Leader of 1912-1935 tribal uprising against the French

Pa-Trang-Loeng (Pou Tran Lung), born N'Trang Lơng, was a Mnong chief and rebel leader in early 1900's Cambodia and Vietnam. He led the largest Indochinese tribal uprising against the French Colonizers. During the war, he also commanded ethnic invasions against the French-occupied Khmer, Vietnamese, and Chinese during the war, which lasted from 1912 to 1935. Loeng was captured and then killed by French officers in 1935, over three decades after his first major attack. He was based along the Bé River. He united multiple diverse tribes in his rebellion, with the most notable of the allied tribes being the Phnong.

== Biography ==
Local historical records state that N'Trang was not just chief of his tribe, but also one of the most intelligent men in his village. He raised many farm animals along with having an abundance of corn and rice. He became the richest man in the M'nong Plateau region.
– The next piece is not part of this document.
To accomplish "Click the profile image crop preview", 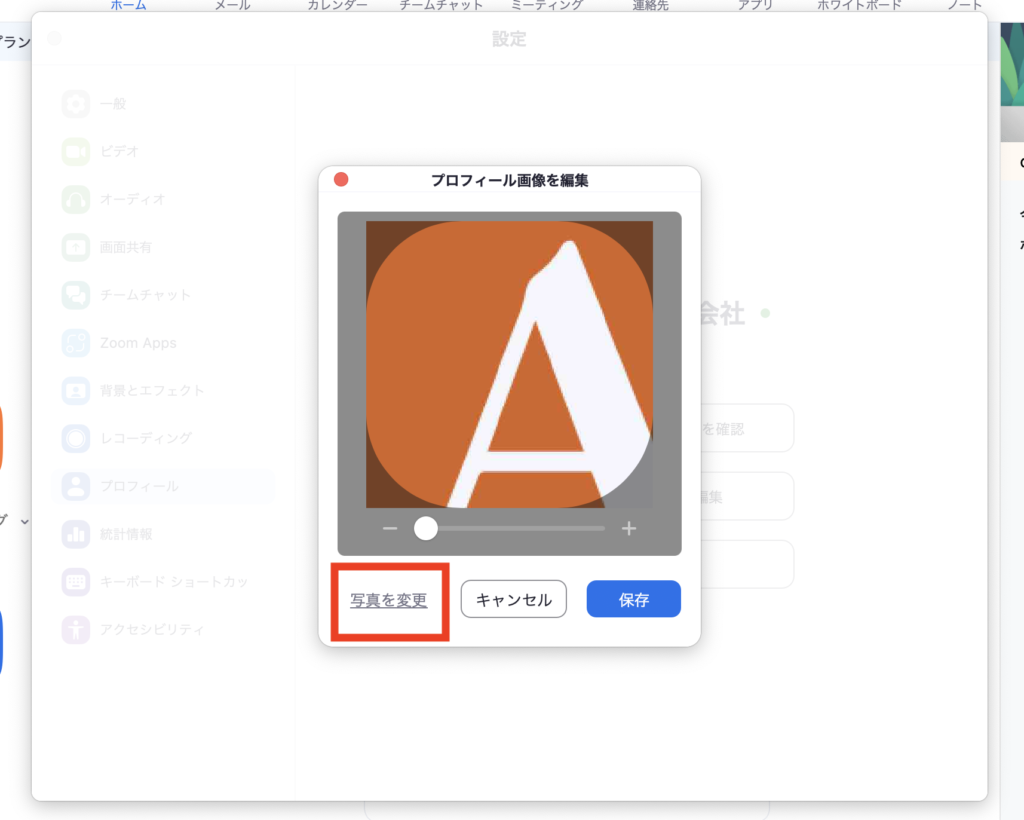I will pos(509,364).
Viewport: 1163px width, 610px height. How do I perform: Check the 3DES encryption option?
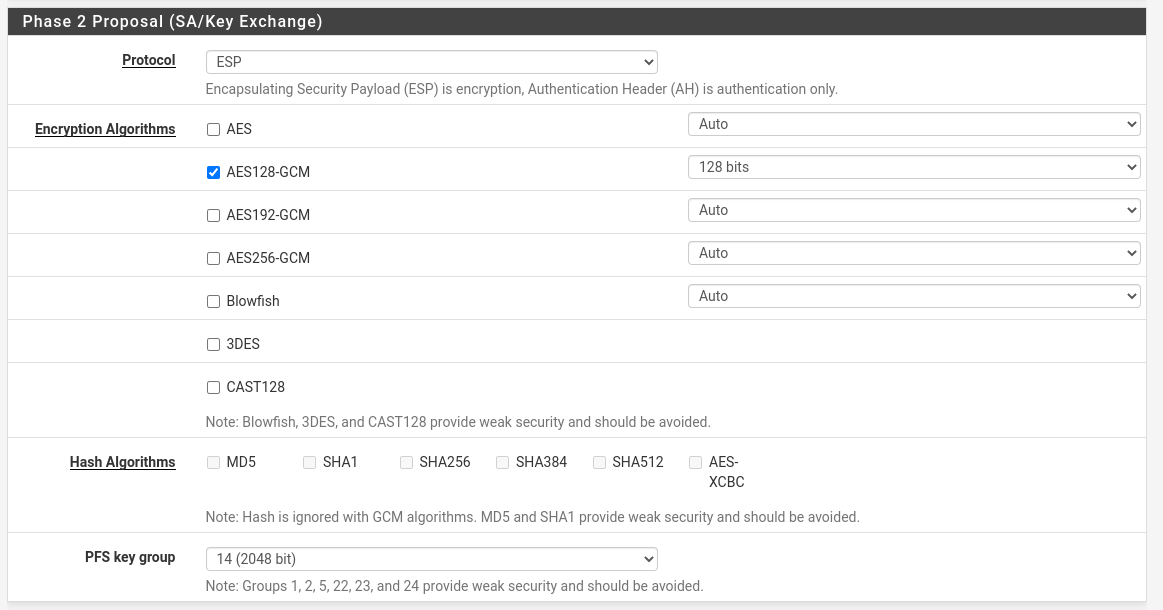213,344
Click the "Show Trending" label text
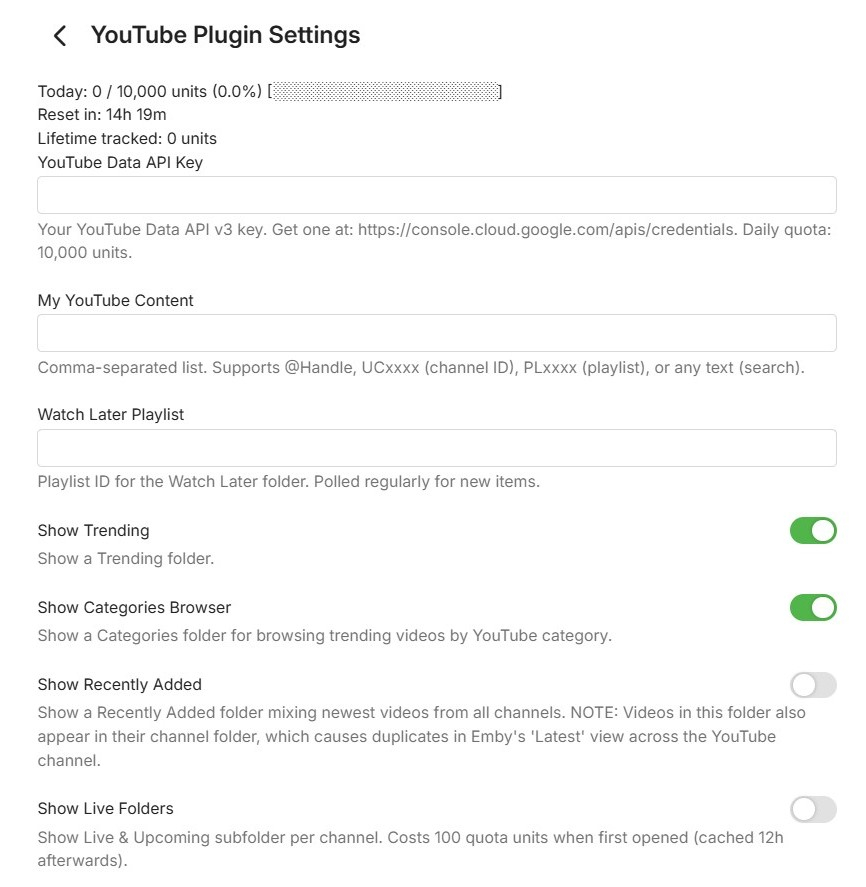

He was said to have been a good helper to the people in his village and he gave a lot of his resources to the less fortunate.

Pa-Trang-Loeng led multiple attacks at and near Kratié outposts in response to French colonization. In August 1914, Trang invited French explorer and First Class Counselor Henri Maitre to his home plateau. Henri, who had been known for cruel and discriminatory acts against the Mnong people, was told negotiations would be made, but he was instead assassinated by Trang.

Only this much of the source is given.